About the Author

  • Maria Grande

    Maria’s practice is concentrated in the area of civil and commercial litigation and administrative law.

    mlg@tdslaw.com
    (204) 934-2573

Duty to Defend

Lawsuits are common in the construction industry. When embarking on any major construction project, companies will often obtain insurance to protect themselves in the event of an accident (an event which is neither expected nor intended). However, on occasion, a claim arises in relation to a construction project where a company may not have the protection it believed it had in place. As a result, the company finds itself being met by the insurance company saying that the claim falls outside the policy, and the insurer saying it has no duty to defend the company in the lawsuit. In such scenarios, what generally ensues is litigation between the company and the insurer on the issue of defence coverage. Progressive Homes Ltd. v. Lombard General Insurance Company of Canada was faced with this very question. The SCC concluded that the insurance company has to pay for defence costs if there is the mere possibility the policy exists to cover the alleged damages. The facts were that the insured, Progressive, had been hired as a general contractor to build several housing complexes. After completion, four actions were initiated against Progressive claiming breach of contract and negligence. It was alleged that significant water damage caused rot, infestation and deterioration in all four buildings. Progressive had secured several commercial general liability insurance policies with the insurer, Lombard. The policies required Lombard to defend and indemnify Progressive when Progressive was legally obligated to pay damages because of property damage caused by an occurrence or accident. Lombard claimed that it did not have a duty to defend because the claims were not covered, and therefore excluded, under the insurance policies. Progressive brought a court application seeking a declaration that Lombard was under a duty to defend in the four actions. The application judge found that the claims did not fall within the initial grant of coverage under the policies and therefore Lombard did not owe a duty to defend. Progressive appealed, and a majority of the Court of Appeal dismissed the appeal. The SCC however disagreed and in resolving divergent lines of case law concluded that Lombard owed Progressive a duty to defend the four actions. Progressive v. Lombard can be summarized as follows:

  • The initial onus is on the insured to show that the pleadings fall within the initial grant of coverage;
  • The focus of insurance policy interpretation should be first and foremost on the language of the policy at issue;
  • Provided the initial onus is met by the insured, the burden then shifts to the insurer to show that any potential coverage is ousted by an exclusion clause in the policy.

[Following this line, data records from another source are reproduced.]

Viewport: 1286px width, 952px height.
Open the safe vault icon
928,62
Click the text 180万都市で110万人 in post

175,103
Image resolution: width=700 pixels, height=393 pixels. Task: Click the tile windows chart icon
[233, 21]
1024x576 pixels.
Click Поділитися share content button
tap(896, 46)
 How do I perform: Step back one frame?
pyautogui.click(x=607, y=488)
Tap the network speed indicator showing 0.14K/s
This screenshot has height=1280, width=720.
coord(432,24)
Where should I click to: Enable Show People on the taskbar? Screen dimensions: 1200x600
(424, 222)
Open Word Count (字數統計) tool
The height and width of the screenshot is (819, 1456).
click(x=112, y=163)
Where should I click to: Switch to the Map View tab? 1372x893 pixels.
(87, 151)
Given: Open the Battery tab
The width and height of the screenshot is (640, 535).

The exclusion clause relied upon by the insurer must clearly and unambiguously apply to all of the claims made against the insured and there must be no possibility of coverage under the policy of insurance;
  • Depending on which version of the comprehensive general liability policy applies, there is a possibility of coverage for damage to work completed by a subcontractor, for damage resulting from work performed by a subcontractor, or for damage resulting from the particular part of the insured’s work that was defective;
  • If it is clear that the claim falls outside the policy, either because it does not come within the initial grant of coverage or is excluded by an exclusion clause, there will be no duty to defend.

It is to be noted that the ruling pertains only to the duty to defend, and that determination of what damage was actually covered by the insurance policy, and what was excluded by the exclusions, had to wait until the evidence was established at trial.